TÂCHE COURTE 1: Recopiez à l'identique les lignes des enregistrements, depuis la ligne contenant «The width and height of the screenshot is (1920, 1080). In» jusqu'à la ligne contenant «coordinates (133, 236).» incluse.

EXTRAIT FOURNI:
À 16 heures, le même jour, 60 000 soldats allemands passent à l’attaque sur un front de six kilomètres au bois des Caures, croyant s'attaquer à des troupes à l'agonie, totalement désorganisées. Le 7e corps d'armée (Allemagne) commandé par le général Johann von Zwehl, le 18e corps d'armée (Allemagne) commandé par le général Dedo von Schencket le 3e corps d'armée (Allemagne) commandé par le général Ewald von Lochow.
L’infanterie allemande effectue une progression limitée, aménage immédiatement le terrain afin de mettre l’artillerie de campagne en batterie. La portée ainsi augmentée, les canons allemands menacent directement les liaisons françaises entre l’arrière et le front.

TÂCHE COURTE 2: Dressez la liste des corps d'armée allemands cités dans l'extrait fourni.

ENTRÉES FOURNIES:
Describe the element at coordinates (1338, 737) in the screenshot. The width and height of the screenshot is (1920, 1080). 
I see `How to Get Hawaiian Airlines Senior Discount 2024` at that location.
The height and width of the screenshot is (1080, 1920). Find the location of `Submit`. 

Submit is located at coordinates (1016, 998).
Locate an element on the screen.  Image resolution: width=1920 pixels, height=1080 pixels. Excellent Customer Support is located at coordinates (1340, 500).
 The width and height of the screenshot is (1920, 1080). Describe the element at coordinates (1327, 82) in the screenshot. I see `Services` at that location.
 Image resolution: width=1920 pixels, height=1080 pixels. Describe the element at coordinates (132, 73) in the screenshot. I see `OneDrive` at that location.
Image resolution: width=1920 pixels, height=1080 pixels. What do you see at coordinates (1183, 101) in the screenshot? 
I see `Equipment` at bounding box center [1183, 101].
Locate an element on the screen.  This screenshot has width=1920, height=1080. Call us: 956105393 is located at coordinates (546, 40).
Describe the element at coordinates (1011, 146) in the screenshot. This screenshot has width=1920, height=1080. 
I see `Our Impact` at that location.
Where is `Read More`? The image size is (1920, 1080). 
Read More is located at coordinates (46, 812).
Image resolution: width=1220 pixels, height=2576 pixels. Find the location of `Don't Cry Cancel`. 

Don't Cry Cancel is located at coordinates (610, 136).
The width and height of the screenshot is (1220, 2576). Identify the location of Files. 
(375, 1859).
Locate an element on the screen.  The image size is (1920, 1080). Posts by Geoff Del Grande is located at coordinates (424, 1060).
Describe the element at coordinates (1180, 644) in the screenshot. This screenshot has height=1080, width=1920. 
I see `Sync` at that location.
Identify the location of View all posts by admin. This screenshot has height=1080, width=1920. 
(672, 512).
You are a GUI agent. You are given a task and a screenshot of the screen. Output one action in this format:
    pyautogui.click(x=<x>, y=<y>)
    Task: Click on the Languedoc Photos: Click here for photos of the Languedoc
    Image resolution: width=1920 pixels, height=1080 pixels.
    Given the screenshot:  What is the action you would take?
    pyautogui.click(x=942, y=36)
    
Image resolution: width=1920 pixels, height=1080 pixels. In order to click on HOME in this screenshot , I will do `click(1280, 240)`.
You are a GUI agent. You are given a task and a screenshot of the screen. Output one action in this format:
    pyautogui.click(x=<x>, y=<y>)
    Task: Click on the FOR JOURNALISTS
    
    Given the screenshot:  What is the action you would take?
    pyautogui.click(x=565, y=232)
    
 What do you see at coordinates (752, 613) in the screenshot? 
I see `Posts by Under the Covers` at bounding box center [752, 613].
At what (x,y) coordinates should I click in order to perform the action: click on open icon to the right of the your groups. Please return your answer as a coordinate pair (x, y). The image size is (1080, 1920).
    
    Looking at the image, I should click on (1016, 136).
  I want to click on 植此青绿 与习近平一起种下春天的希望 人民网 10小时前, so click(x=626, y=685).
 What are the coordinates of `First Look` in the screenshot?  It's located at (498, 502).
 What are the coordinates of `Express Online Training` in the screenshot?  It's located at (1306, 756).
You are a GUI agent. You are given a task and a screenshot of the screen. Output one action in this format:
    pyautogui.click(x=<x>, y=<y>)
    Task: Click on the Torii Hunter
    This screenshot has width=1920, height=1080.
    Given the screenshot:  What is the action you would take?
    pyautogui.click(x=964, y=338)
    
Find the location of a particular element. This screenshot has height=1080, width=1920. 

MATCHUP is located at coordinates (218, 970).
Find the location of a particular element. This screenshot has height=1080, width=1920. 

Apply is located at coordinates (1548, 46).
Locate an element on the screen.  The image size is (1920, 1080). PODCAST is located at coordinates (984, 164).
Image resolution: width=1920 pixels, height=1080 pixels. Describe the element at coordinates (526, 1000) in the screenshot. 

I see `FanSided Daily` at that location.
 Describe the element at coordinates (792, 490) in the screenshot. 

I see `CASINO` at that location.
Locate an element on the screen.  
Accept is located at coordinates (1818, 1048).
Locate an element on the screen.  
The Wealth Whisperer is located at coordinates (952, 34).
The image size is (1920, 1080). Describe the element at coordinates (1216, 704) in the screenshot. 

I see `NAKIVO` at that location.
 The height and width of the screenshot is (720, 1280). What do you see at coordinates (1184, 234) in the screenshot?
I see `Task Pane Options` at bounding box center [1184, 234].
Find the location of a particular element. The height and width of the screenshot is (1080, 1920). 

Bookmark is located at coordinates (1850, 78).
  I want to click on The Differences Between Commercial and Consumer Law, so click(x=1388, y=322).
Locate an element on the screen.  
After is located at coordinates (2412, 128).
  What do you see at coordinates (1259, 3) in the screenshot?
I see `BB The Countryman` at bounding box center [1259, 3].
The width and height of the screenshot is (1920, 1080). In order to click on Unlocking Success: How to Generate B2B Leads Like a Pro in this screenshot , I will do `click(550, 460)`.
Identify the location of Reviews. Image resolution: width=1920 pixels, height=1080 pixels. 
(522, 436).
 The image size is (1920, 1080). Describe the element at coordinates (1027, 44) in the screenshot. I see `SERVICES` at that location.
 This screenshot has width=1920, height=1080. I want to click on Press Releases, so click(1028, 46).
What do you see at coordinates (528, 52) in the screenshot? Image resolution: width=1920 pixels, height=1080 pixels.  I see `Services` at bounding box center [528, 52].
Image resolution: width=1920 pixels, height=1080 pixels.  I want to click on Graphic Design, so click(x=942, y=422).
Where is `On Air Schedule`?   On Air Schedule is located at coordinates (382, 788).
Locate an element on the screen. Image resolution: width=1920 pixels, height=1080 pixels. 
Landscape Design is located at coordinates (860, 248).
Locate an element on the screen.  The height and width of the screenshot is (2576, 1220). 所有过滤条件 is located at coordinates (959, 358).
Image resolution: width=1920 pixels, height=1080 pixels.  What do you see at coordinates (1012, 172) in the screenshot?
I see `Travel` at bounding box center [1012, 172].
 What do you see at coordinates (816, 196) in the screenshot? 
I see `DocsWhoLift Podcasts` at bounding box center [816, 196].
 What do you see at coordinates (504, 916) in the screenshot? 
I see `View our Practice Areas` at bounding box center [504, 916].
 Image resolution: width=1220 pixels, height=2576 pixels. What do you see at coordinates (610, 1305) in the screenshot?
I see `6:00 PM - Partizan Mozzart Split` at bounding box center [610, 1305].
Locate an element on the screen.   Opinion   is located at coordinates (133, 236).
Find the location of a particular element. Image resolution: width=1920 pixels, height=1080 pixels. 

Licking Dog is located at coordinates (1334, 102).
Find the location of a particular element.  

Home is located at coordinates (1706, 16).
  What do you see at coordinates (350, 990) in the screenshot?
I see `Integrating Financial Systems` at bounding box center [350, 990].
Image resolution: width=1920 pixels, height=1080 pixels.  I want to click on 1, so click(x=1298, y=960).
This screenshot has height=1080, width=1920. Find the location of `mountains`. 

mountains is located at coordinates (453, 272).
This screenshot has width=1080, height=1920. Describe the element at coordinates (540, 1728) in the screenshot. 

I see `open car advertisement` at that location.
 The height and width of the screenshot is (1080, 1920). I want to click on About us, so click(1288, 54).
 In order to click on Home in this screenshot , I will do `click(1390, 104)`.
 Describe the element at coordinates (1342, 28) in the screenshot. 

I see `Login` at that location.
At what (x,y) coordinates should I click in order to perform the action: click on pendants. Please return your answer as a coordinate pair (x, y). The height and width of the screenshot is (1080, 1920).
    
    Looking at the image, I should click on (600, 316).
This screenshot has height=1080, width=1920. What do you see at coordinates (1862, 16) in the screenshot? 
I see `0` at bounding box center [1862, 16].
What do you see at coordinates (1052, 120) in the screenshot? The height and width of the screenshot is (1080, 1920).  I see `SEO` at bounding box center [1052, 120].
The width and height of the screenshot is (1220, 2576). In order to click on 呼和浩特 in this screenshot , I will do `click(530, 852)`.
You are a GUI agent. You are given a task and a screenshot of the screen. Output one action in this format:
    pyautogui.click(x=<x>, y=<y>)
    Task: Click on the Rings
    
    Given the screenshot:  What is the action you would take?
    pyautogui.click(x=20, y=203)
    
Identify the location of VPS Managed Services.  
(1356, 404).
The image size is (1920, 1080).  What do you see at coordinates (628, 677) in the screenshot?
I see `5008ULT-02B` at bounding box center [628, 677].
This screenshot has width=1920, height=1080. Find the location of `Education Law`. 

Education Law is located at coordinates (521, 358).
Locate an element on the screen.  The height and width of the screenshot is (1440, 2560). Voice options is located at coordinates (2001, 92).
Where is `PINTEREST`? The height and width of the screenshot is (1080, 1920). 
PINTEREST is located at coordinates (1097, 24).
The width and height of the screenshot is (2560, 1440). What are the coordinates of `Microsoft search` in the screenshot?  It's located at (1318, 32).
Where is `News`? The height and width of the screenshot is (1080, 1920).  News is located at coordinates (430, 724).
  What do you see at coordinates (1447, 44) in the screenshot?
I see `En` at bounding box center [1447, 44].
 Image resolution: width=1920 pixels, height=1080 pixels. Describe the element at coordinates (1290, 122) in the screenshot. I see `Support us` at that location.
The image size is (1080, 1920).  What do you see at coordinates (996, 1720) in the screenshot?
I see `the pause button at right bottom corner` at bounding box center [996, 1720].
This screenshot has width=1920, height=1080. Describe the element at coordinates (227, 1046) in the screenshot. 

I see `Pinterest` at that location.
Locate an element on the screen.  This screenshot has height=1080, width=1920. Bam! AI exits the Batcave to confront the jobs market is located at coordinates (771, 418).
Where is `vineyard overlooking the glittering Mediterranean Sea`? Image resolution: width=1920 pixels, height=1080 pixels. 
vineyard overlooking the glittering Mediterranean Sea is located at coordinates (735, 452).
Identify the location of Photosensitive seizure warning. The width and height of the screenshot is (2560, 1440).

RÉPONSE RÉDIGÉE 1:
The width and height of the screenshot is (1920, 1080). In order to click on Unlocking Success: How to Generate B2B Leads Like a Pro in this screenshot , I will do `click(550, 460)`.
Identify the location of Reviews. Image resolution: width=1920 pixels, height=1080 pixels. 
(522, 436).
 The image size is (1920, 1080). Describe the element at coordinates (1027, 44) in the screenshot. I see `SERVICES` at that location.
 This screenshot has width=1920, height=1080. I want to click on Press Releases, so click(1028, 46).
What do you see at coordinates (528, 52) in the screenshot? Image resolution: width=1920 pixels, height=1080 pixels.  I see `Services` at bounding box center [528, 52].
Image resolution: width=1920 pixels, height=1080 pixels.  I want to click on Graphic Design, so click(x=942, y=422).
Where is `On Air Schedule`?   On Air Schedule is located at coordinates (382, 788).
Locate an element on the screen. Image resolution: width=1920 pixels, height=1080 pixels. 
Landscape Design is located at coordinates (860, 248).
Locate an element on the screen.  The height and width of the screenshot is (2576, 1220). 所有过滤条件 is located at coordinates (959, 358).
Image resolution: width=1920 pixels, height=1080 pixels.  What do you see at coordinates (1012, 172) in the screenshot?
I see `Travel` at bounding box center [1012, 172].
 What do you see at coordinates (816, 196) in the screenshot? 
I see `DocsWhoLift Podcasts` at bounding box center [816, 196].
 What do you see at coordinates (504, 916) in the screenshot? 
I see `View our Practice Areas` at bounding box center [504, 916].
 Image resolution: width=1220 pixels, height=2576 pixels. What do you see at coordinates (610, 1305) in the screenshot?
I see `6:00 PM - Partizan Mozzart Split` at bounding box center [610, 1305].
Locate an element on the screen.   Opinion   is located at coordinates (133, 236).

RÉPONSE RÉDIGÉE 2:
- 7e corps d'armée
- 18e corps d'armée
- 3e corps d'armée